System Specifications and Configuration
Last updated
Last updated
Nurion, which is KISTI's 5th supercomputer, is a Linux-based massively parallel cluster system that exhibits a total theoretical operation performance (Rpeak) of 25.7 PFlops (approximately 70 times that of the 4th supercomputer, Tachyon2).

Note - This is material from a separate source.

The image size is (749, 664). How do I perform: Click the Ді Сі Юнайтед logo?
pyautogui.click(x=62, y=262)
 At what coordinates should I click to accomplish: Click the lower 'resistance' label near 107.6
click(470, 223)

Nurion is an ultra-high-performance computing system designed in a cluster architecture, consisting of 8,305 many-core CPUs, each delivering 3 TFlops of performance per socket (CPU), which is about 1/100th of the total performance of the Tachyon2 system. With its 68-core processors, Nurion can simultaneously utilize hundreds of thousands of cores. It is equipped with a high-performance interconnect, large-scale storage, and a burst buffer. The burst buffer is designed to efficiently handle large-scale I/O requests that occur momentarily in applications.
Nurion aims to contribute to enhancing the competitiveness of national research and development (R&D) through its large-scale computational capabilities. It is intended to solve complex problems such as climate prediction, new material development, and to assist in resolving issues in drug discovery, aerospace testing, and other fields where experimental solutions are risky and costly. From the planning stage, Nurion has been focused on identifying and addressing challenges in various scientific and technological fields to solve these problems.

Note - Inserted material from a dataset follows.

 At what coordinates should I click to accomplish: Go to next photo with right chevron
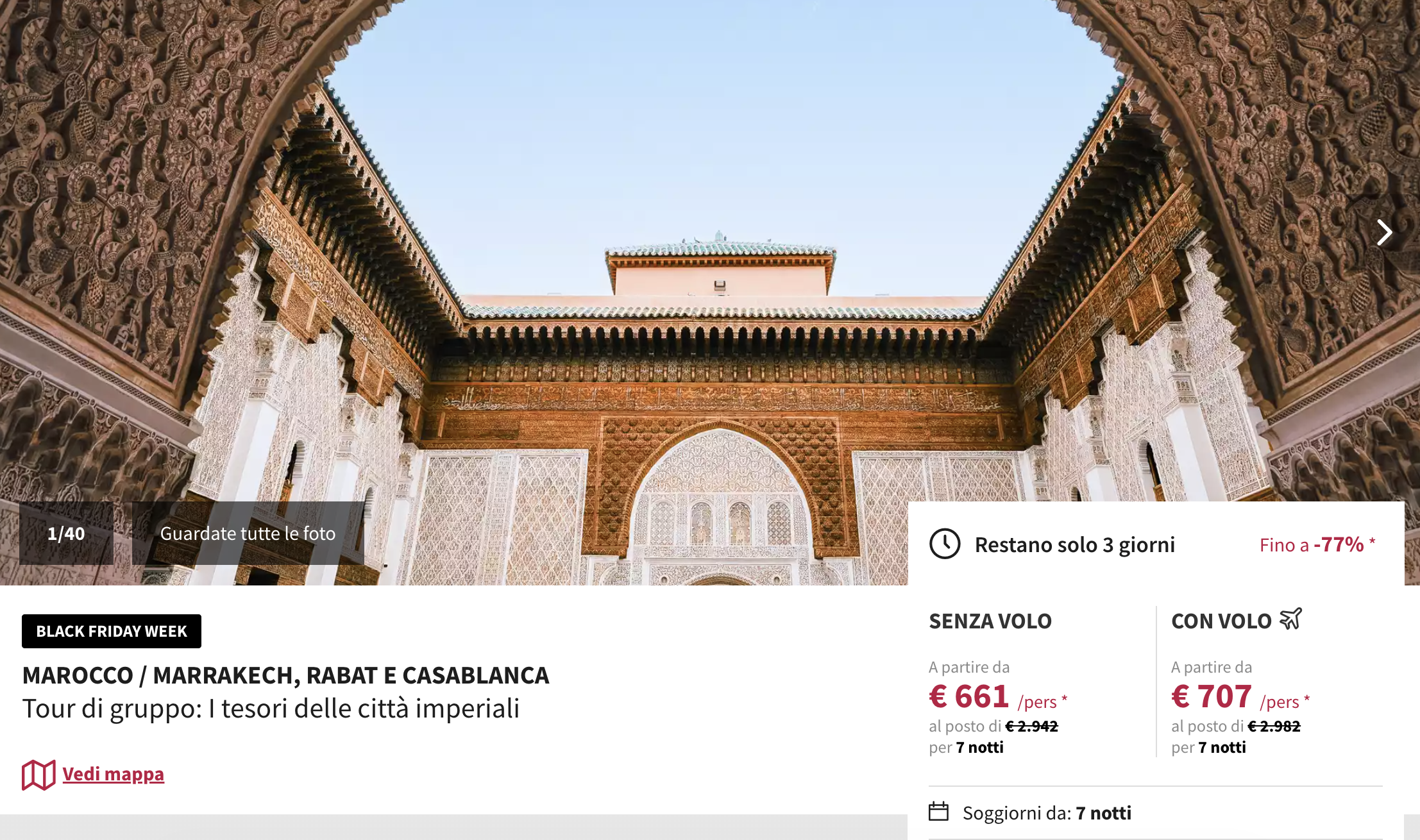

Additionally, Nurion is equipped with and continuously upgrades a wide range of software to support these research and development efforts, striving to maintain optimal productivity through seamless integration with high-performance hardware. Furthermore, through initiatives such as optimizing and parallelizing code, providing extensive user support, and identifying large-scale projects aimed at solving significant challenges, Nurion seeks to serve as a key infrastructure for national scientific and technological advancement and the realization of an intelligent information society.
The Nurion system consists of a total of 8,437 compute nodes, including 8,305 nodes equipped with many-core Intel Xeon Phi 7250 processors and 132 nodes equipped with Intel Xeon Gold 6148 processors.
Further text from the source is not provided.